Rebecca’s Latest Film Role
Rebecca is talking with me because of my buddy, Executive Producer Dan Searles. He asked if I’d like to talk with Rebecca about her latest role in his upcoming Western, Was Once a Hero. He made an electronic introduction, and I followed up with a text, by then well-versed on who she was.
“Any friend of Dan’s…as they say.” Her text message included three emojis: a thumbs-up, hearts, and praying hands. When she suggested in another text that I look at her website, I told I’d already taken the deep dive.
“Ha! You’re terrific. Visiting tomorrow will be fun.”
And it was.
Channeling the Important Women
Before signing on to any project, Rebecca always asks, “Is the script well written? If it’s not on the page, it will never be on the screen.” Luckily for Dan, who cowrote the screenplay with Paige Smith, the script passed muster.
“It’s a little gem of a script…lots of family values… The way a person writes speaks to me about who they are.”
Over her decades-long career, Rebecca has portrayed all types of people. A villain. A flirt. A betrayed evangelist. In Was Once a Hero, Rebecca plays the tough and gritty “Millie,” a former woman of the night, a saloon girl, waiting out her final years in an abandoned town where the movie’s defining moment occurs.
How’d she do? I asked Dan. “She is tough and loving and loyal not above using violence… She channels Miss Kitty on Gunsmoke.”
Rebecca clarified. She channeled the personalities of “women who are heroes in my life.” Her grandmother, who “didn’t take guff” off anyone, and her mom, who knew how to handle a gun having been raised on a cattle ranch in West Texas.

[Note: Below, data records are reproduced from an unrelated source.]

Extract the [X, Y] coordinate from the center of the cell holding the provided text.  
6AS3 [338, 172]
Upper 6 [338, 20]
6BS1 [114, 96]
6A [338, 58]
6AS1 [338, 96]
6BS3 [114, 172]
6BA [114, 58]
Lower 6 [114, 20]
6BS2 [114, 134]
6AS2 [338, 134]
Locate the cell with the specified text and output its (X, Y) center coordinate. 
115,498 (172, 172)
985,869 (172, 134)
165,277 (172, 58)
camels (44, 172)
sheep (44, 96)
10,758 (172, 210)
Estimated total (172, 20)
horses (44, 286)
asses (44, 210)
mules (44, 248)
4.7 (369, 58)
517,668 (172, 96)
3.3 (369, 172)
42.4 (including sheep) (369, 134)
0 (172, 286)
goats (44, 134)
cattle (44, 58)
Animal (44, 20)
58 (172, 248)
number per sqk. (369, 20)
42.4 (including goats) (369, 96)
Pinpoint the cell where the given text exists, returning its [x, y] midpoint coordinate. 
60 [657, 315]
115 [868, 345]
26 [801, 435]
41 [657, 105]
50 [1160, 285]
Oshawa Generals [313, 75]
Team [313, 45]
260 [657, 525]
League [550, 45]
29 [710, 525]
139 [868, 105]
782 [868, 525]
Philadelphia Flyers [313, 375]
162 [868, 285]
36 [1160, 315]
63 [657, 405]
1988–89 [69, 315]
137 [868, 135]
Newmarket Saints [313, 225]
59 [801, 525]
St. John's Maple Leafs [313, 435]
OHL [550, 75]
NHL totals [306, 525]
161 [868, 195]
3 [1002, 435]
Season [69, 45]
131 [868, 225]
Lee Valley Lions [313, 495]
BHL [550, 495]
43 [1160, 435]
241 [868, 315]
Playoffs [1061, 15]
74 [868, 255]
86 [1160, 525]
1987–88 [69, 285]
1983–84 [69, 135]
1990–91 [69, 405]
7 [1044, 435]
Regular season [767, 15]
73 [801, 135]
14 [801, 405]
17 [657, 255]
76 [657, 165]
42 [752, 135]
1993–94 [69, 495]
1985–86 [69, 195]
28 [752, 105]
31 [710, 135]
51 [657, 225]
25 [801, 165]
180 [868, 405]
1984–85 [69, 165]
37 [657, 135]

“My mom was my rock, my go-to.” she said. Her voice broke.
“I’ve been truly blessed. My parents were moral people… parents first and friends later, ” she continued, recalling the breakfast-table discussions and long drives to and from dog shows where her family competed full-bred Bassett Hounds. “I yearn for them every day.”

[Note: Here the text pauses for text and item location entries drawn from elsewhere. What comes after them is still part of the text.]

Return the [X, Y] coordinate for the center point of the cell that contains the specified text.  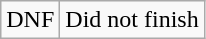
Did not finish [132, 20]
DNF [30, 20]
Scan for the cell matching the given text and deliver its [X, Y] coordinate at center. 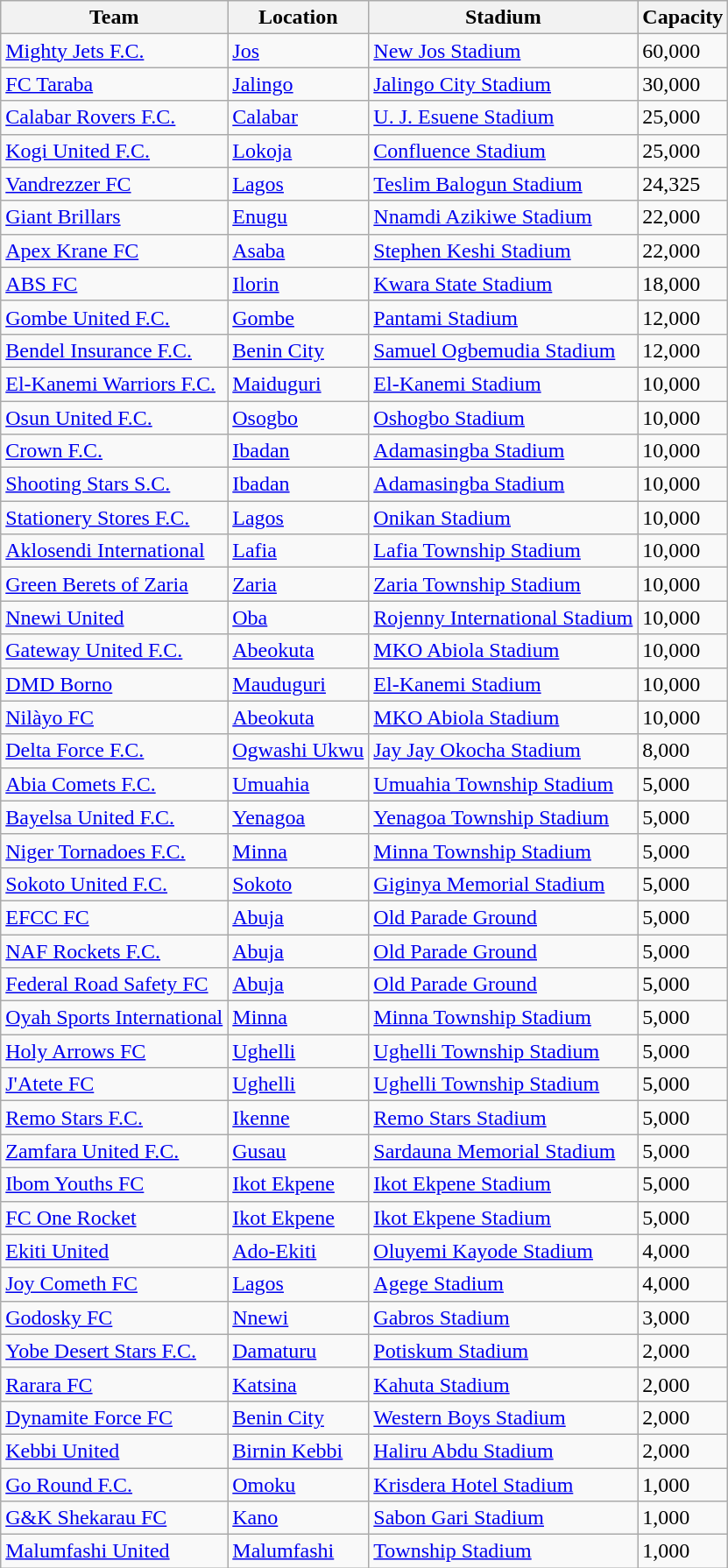
Apex Krane FC [114, 251]
Aklosendi International [114, 551]
EFCC FC [114, 917]
Vandrezzer FC [114, 184]
Yobe Desert Stars F.C. [114, 1351]
Remo Stars F.C. [114, 1118]
Bendel Insurance F.C. [114, 350]
Onikan Stadium [503, 518]
Gusau [298, 1151]
Umuahia Township Stadium [503, 784]
Calabar Rovers F.C. [114, 117]
U. J. Esuene Stadium [503, 117]
Teslim Balogun Stadium [503, 184]
Stephen Keshi Stadium [503, 251]
Damaturu [298, 1351]
Katsina [298, 1384]
Enugu [298, 217]
30,000 [683, 84]
Oluyemi Kayode Stadium [503, 1251]
Oshogbo Stadium [503, 418]
Gabros Stadium [503, 1318]
Stadium [503, 18]
Pantami Stadium [503, 317]
8,000 [683, 751]
Kahuta Stadium [503, 1384]
Remo Stars Stadium [503, 1118]
Haliru Abdu Stadium [503, 1451]
Capacity [683, 18]
Yenagoa [298, 817]
Nnamdi Azikiwe Stadium [503, 217]
Zaria Township Stadium [503, 584]
Krisdera Hotel Stadium [503, 1485]
Oyah Sports International [114, 1018]
Nnewi United [114, 618]
Niger Tornadoes F.C. [114, 851]
Kebbi United [114, 1451]
Bayelsa United F.C. [114, 817]
Kogi United F.C. [114, 151]
FC Taraba [114, 84]
Malumfashi United [114, 1551]
Western Boys Stadium [503, 1417]
Ado-Ekiti [298, 1251]
Calabar [298, 117]
Shooting Stars S.C. [114, 484]
Sokoto United F.C. [114, 884]
Ikenne [298, 1118]
Rarara FC [114, 1384]
Team [114, 18]
Gombe United F.C. [114, 317]
Joy Cometh FC [114, 1284]
Birnin Kebbi [298, 1451]
Lokoja [298, 151]
Potiskum Stadium [503, 1351]
Township Stadium [503, 1551]
Osogbo [298, 418]
Location [298, 18]
DMD Borno [114, 684]
Asaba [298, 251]
18,000 [683, 284]
Maiduguri [298, 384]
Dynamite Force FC [114, 1417]
Abia Comets F.C. [114, 784]
Rojenny International Stadium [503, 618]
Jos [298, 51]
ABS FC [114, 284]
Gateway United F.C. [114, 651]
Sokoto [298, 884]
Lafia Township Stadium [503, 551]
Mighty Jets F.C. [114, 51]
Green Berets of Zaria [114, 584]
Holy Arrows FC [114, 1051]
Ilorin [298, 284]
3,000 [683, 1318]
Delta Force F.C. [114, 751]
Umuahia [298, 784]
Giginya Memorial Stadium [503, 884]
Giant Brillars [114, 217]
Go Round F.C. [114, 1485]
Federal Road Safety FC [114, 985]
Ibom Youths FC [114, 1184]
FC One Rocket [114, 1218]
J'Atete FC [114, 1085]
Jay Jay Okocha Stadium [503, 751]
60,000 [683, 51]
Yenagoa Township Stadium [503, 817]
Crown F.C. [114, 451]
Kwara State Stadium [503, 284]
Jalingo [298, 84]
24,325 [683, 184]
Sardauna Memorial Stadium [503, 1151]
Mauduguri [298, 684]
Confluence Stadium [503, 151]
Zamfara United F.C. [114, 1151]
Nilàyo FC [114, 717]
Oba [298, 618]
Godosky FC [114, 1318]
Zaria [298, 584]
Osun United F.C. [114, 418]
Ogwashi Ukwu [298, 751]
Sabon Gari Stadium [503, 1518]
Ekiti United [114, 1251]
Lafia [298, 551]
G&K Shekarau FC [114, 1518]
Jalingo City Stadium [503, 84]
Malumfashi [298, 1551]
Stationery Stores F.C. [114, 518]
NAF Rockets F.C. [114, 951]
Agege Stadium [503, 1284]
El-Kanemi Warriors F.C. [114, 384]
Gombe [298, 317]
Omoku [298, 1485]
Nnewi [298, 1318]
Samuel Ogbemudia Stadium [503, 350]
Kano [298, 1518]
New Jos Stadium [503, 51]
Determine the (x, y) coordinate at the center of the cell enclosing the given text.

Everyone has the potential to positively change lives. And it was evident that her now-deceased parents had made a positive difference in hers. As do her two sisters. “We talk or text every day.”
“Don’t Tell Me You Can’t Do Anything”
She seemed to have a strong sense of self. Commonsense. Furthermore, she wasn’t afraid to speak her mind. Over the past few years, for example, much has been written about influential men who promise roles to aspiring actresses in exchange for sexual favors. Of course, I asked the question.
“I had such wonderful parents. I knew how to handle it,” she said. “You don’t agree to go to a man’s home or hotel room at two in the morning. You quietly excuse yourself and leave the room. Too many girls, though, give in.”
When the topic turned to another form of abuse where victims truly have no choice, her voice became more impassioned. “It’s an evil world and we don’t know the half of it… I think some people want to dismiss child trafficking as a conspiracy theory. They make the choice not to know.”
But purposeful ignorance aids and abets, she continued. “You can have conversations. You can share your thoughts. Awareness is everything. Don’t tell me you can’t do anything.”
Our time together was ending, but I had one more question. What is your legacy, Rebecca?
“We don’t really want to think about the end of our lives, do we?” She paused. “I hope I’ve been a good daughter, sister and friend…a good example to those who looked up to me. I hope I’ve lived up to the principles that my parents demonstrated…that God sees me as one of his beloved children.”
Everyone has the potential to positively change lives.